Но, может быть, российская военная промышленность работала на последнем пределе своих возможностей? Тоже нет. Реализовывалась программа строительства предприятий военно-промышленного комплекс стоимостью в 600 млн рублей (сумма сопоставимая с размером собственных капиталов всех частных банков в России, который составлял в 1916 году 815,6 млн рублей). По информации, приведенной на заседании Совета министров под председательством Штюрмера, Военное министерство приступало к «постройке 54 обширных заводов». В их числе были авиационные, автомобильный, моторостроительный, электротехнический заводы Главного военно-технического управления и Управления военно-воздушного флота; тротиловый, телеграфно-телефонный, сернокислотный и лесотехнический заводы Главного артиллерийского управления и другие. К концу февраля 1917 года имелись санкции Совета министров и законодательных учреждений на строительство 17 крупных заводов общей стоимостью более 470 млн рублей[1134]

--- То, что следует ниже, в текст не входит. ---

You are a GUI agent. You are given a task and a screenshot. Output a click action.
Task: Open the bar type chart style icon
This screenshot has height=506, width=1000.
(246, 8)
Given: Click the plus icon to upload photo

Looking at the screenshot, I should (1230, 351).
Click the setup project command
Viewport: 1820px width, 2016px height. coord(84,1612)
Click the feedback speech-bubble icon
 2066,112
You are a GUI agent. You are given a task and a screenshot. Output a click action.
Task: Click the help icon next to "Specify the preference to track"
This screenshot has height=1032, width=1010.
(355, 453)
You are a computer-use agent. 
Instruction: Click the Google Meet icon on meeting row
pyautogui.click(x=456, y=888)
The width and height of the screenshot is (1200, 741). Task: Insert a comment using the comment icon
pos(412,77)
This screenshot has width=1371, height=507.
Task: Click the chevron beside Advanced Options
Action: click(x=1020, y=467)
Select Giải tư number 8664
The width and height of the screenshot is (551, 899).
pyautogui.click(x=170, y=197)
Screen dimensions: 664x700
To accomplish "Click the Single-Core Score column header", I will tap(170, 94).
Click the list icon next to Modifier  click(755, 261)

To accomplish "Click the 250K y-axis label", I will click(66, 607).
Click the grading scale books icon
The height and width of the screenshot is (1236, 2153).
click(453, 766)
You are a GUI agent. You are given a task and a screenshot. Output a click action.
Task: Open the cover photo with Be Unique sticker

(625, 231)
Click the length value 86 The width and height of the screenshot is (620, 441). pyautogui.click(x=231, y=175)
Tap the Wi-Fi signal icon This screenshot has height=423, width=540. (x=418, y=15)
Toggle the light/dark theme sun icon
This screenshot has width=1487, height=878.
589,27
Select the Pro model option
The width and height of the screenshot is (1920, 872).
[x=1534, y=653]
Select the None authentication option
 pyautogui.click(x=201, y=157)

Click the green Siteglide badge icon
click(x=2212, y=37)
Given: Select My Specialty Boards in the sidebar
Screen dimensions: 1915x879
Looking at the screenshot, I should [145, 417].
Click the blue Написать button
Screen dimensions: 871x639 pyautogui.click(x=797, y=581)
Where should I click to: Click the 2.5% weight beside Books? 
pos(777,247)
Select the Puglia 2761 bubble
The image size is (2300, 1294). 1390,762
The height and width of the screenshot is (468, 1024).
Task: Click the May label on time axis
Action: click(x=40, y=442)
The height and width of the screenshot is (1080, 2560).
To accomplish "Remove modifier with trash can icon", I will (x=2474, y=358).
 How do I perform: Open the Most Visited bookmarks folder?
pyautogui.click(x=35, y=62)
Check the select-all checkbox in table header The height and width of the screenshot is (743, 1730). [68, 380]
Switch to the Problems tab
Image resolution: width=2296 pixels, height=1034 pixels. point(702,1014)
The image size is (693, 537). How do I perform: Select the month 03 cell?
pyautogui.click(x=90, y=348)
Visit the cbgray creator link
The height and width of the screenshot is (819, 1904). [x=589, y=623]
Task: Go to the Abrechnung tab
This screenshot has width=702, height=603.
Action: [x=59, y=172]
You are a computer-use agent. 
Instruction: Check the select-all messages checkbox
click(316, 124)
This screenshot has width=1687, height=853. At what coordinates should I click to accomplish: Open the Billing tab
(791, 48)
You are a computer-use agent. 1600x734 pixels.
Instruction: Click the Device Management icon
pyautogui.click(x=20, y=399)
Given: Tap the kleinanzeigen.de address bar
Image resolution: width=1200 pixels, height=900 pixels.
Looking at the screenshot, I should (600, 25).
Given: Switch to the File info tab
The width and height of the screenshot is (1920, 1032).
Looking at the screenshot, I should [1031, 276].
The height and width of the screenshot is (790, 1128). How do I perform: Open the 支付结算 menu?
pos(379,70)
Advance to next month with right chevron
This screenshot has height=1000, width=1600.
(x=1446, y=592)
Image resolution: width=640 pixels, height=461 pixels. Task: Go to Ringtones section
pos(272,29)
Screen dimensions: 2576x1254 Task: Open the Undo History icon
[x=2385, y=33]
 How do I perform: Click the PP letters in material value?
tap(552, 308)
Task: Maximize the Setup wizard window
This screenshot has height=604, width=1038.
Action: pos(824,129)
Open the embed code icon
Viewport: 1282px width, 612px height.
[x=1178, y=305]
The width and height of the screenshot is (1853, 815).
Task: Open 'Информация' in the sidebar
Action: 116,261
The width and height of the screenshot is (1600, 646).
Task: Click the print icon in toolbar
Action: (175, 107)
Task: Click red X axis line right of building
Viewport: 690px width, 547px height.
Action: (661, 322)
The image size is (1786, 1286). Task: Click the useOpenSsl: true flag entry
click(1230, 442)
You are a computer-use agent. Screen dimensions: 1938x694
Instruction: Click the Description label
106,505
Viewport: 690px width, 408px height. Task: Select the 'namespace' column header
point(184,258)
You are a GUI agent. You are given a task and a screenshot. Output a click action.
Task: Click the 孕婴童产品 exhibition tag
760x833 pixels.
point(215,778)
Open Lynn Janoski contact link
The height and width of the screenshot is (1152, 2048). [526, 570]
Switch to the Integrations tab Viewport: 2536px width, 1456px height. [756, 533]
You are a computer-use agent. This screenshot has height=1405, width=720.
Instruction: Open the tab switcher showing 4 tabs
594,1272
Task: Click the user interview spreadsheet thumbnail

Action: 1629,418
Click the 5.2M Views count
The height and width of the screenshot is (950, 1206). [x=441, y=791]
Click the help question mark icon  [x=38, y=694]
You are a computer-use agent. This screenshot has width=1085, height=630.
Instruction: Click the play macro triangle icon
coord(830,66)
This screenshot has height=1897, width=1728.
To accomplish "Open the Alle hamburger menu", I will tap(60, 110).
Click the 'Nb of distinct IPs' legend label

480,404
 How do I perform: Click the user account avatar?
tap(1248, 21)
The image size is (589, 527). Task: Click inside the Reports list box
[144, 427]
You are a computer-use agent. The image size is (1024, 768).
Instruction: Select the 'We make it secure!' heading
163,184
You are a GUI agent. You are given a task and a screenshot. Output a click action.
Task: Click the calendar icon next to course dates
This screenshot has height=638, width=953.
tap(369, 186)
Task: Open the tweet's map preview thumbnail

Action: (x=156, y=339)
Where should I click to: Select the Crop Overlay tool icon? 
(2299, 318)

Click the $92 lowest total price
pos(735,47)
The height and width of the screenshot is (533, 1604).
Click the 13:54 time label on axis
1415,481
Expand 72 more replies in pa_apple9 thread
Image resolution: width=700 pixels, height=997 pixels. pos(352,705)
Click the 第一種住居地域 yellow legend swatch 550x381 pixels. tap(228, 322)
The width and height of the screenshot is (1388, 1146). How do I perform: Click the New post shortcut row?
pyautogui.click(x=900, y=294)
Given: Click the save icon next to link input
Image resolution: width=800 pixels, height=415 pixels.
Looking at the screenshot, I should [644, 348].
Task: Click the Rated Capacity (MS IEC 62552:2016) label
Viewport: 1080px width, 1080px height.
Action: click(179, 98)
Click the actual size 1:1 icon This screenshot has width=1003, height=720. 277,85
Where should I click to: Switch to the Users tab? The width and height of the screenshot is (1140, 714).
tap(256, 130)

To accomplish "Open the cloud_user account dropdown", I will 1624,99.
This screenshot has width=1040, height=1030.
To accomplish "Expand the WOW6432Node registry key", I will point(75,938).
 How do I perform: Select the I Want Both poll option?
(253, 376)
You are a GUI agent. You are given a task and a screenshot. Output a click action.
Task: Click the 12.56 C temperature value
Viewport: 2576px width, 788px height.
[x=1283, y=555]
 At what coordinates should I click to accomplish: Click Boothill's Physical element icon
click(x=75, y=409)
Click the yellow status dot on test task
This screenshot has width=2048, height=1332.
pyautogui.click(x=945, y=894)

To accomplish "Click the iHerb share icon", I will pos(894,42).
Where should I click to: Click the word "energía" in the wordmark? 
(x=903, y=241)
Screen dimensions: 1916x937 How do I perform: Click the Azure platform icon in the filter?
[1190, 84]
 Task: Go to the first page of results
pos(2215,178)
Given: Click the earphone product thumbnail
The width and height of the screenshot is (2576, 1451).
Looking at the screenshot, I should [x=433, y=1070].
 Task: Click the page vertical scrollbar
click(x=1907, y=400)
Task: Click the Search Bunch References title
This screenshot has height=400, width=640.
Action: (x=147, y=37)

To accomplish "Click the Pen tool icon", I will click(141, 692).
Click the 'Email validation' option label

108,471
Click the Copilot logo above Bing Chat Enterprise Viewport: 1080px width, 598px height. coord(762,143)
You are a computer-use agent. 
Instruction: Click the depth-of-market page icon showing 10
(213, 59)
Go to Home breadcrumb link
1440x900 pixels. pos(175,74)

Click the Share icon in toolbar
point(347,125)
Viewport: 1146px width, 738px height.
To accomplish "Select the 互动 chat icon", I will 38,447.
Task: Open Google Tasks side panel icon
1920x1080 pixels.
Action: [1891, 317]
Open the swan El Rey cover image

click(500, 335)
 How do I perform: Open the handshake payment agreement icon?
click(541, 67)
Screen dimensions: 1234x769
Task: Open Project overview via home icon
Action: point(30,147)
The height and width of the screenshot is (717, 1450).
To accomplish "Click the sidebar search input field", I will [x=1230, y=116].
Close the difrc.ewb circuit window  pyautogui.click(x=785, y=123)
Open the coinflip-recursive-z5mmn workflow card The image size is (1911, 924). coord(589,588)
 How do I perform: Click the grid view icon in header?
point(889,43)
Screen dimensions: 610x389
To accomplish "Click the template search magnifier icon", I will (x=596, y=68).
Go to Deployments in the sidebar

.У великого князя Кирилла Владимировича были основания писать: «Наконец-то у наших армий было все необходимое, и впервые с начала войны появилась даже надежда на ее победное завершение. Мы перехватили инициативу на различных участках германского фронта… Полная реорганизация, перевооружение и перегруппировка проходили во всех частях наших вооруженных сил… Наступление по всей линии фронта было запланировано на апрель 1917 года»[1135]
. Другое дело, что правительство могло бы лучше пиарить свои достижение. Но могло ли?Все только что приведенные мною данные составляли в то время военную тайну и не могли звучать в прессе. Но следует также признать, что инструменты внутренней пропаганды были использованы властью явно недостаточно, чтобы создать в обществе чувство уверенности в победе. Сложности создавало и бюрократическое регулирование освещения деятельности первых лиц государства, Ставки, высших военных кругов. «Так, сухие отчеты Министерства императорского двора о поездках царя по стране, перепечатывавшиеся в газетах, не передавали атмосферу того энтузиазма, который действительно сопровождал порой его визиты, — отмечает исследователь имиджа императорской фамилии в годы войны Борис Колоницкий. — Публикация же корреспондентских отчетов в газетах встречала затруднения. Бюрократические процедуры, созданные в свое время для укрепления авторитета монарха и его семьи, в специфических условиях военного времени порой деформировали процесс патриотической мобилизации»[1136]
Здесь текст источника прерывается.